- 1/4 cup cooking oil
- 2 onions, chopped fine
- 4 cloves garlic, minced
- 2 tablespoons minced fresh ginger
- 2 tablespoons ground coriander
- 1/4 teaspoon ground cumin
- 1/4 teaspoon cinnamon
- 1/8 teaspoon cayenne
- 1/8 teaspoon turmeric
- 1 cup drained whole canned tomatoes, cut into 1/2-inch pieces (from a 15-ounce can)

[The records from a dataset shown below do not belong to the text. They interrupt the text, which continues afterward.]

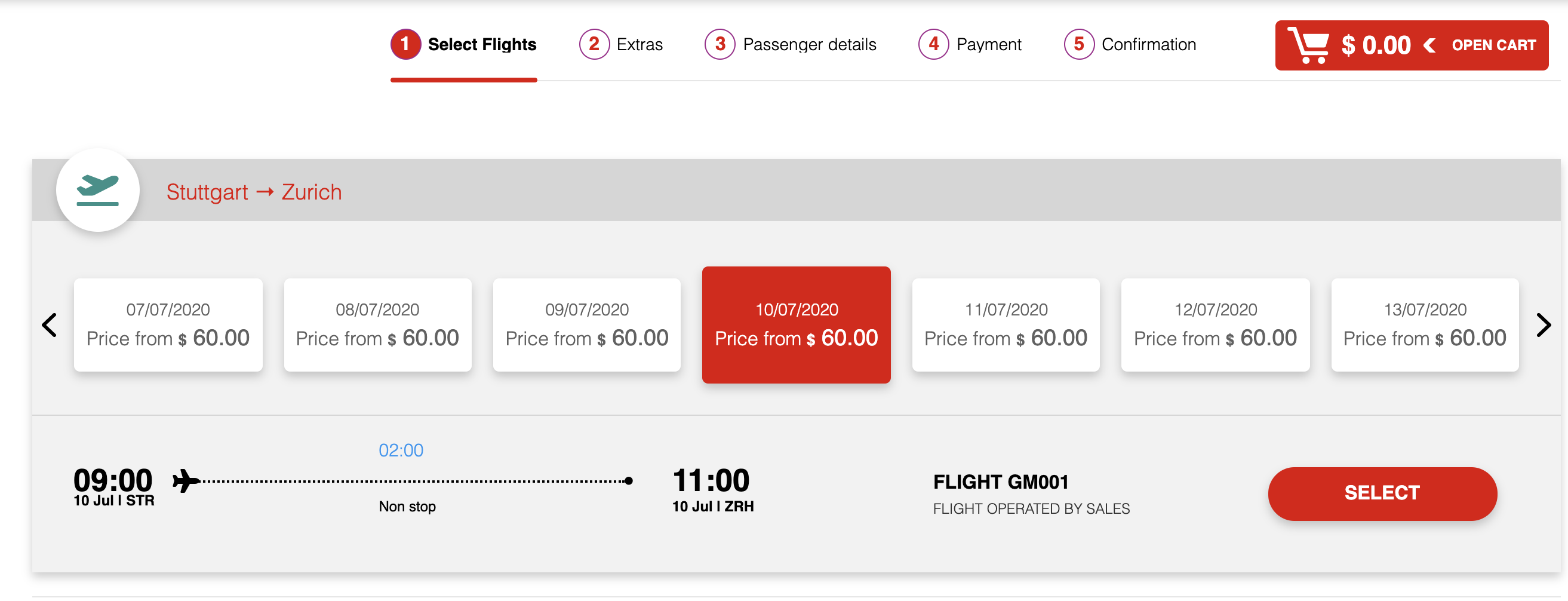Click the Stuttgart → Zurich route heading

click(254, 192)
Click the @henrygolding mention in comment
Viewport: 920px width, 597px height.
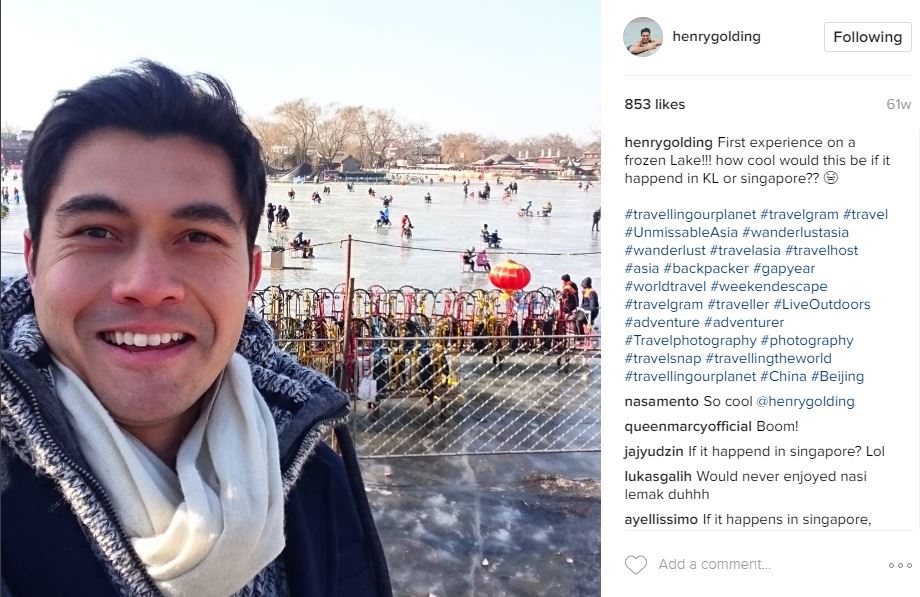tap(805, 402)
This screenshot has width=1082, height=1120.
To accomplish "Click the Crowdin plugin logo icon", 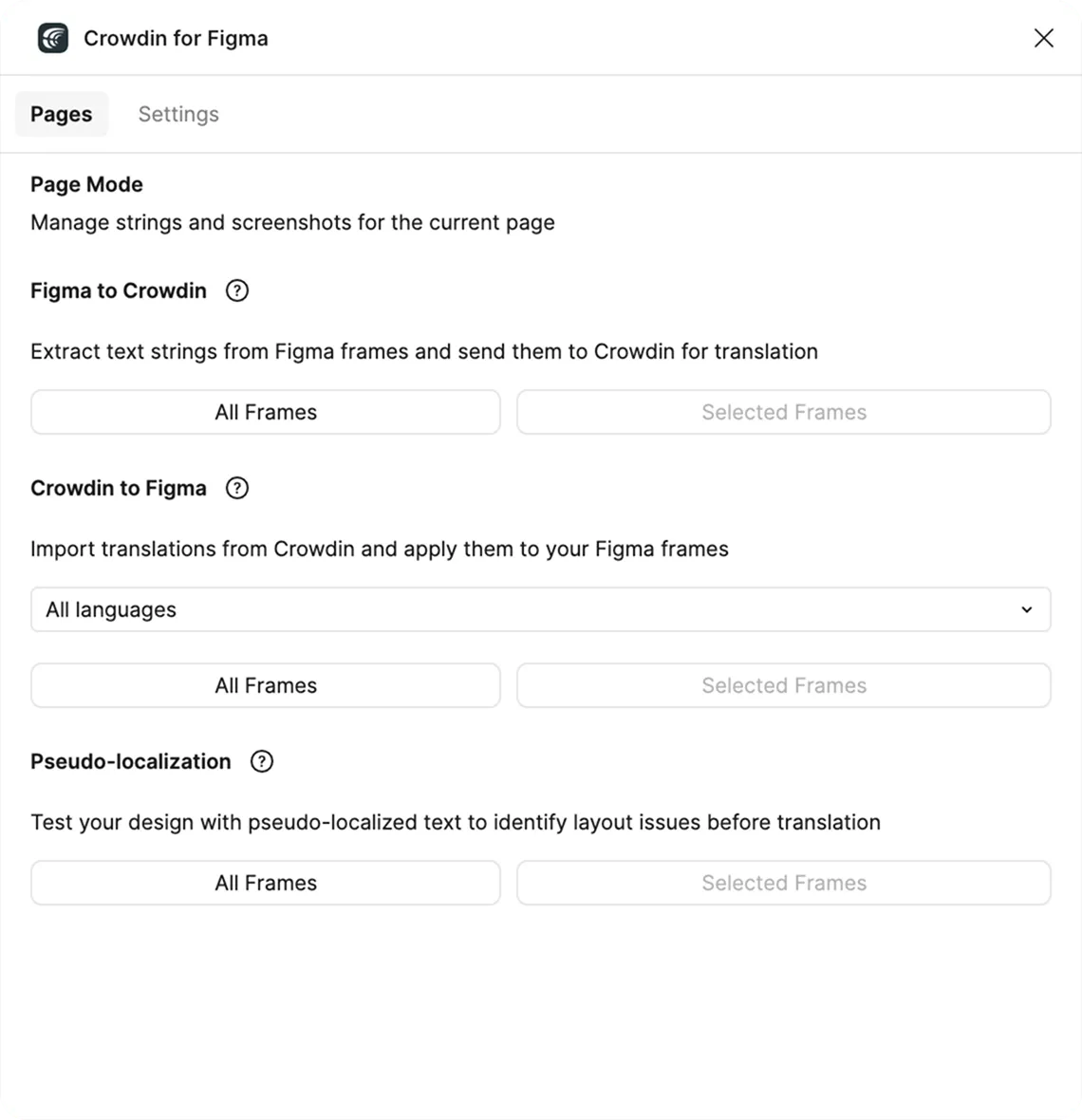I will [52, 38].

- 2 1/2 cups canned unsweetened coconut milk (from two 15-ounce cans)
- 1/2 cup water
- 1 1/4 teaspoons salt
- 1 1/2 pounds large shrimp, shelled
- 3/4 cup chopped cilantro
- Lime wedges, for serving
How to make this recipe
- In a large frying pan, heat the oil over moderately high heat. Add the onions and cook, stirring frequently, until golden, about 5 minutes. Add the garlic and ginger and cook, stirring, for 2 minutes.
- Add the coriander, cumin, cinnamon, cayenne, and turmeric and cook, stirring, for 30 seconds. Add the tomatoes and cook, stirring, for 1 minute. Add the coconut milk, water, and salt and bring to a simmer. Reduce the heat and cook at a low boil, stirring frequently, until thickened, 5 to 10 minutes.
- Add the shrimp to the pan. Reduce the heat to low and bring to a simmer. Cook, stirring occasionally, until the shrimp are just done, 3 to 5 minutes. Remove from the heat and stir in the cilantro. Serve with the lime wedges.
Sparkling wines go well with a wide variety of dishes. For an unexpected treat with this exotic curry, serve a good-quality bubbly from California.